■ Your objective ■
An exact repetition of the records is required. Leave nothing out.

[Stored items]
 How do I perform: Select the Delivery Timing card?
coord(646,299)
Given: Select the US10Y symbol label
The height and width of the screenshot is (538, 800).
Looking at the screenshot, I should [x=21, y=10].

■ Completed task ■
 How do I perform: Select the Delivery Timing card?
coord(646,299)
Given: Select the US10Y symbol label
The height and width of the screenshot is (538, 800).
Looking at the screenshot, I should [x=21, y=10].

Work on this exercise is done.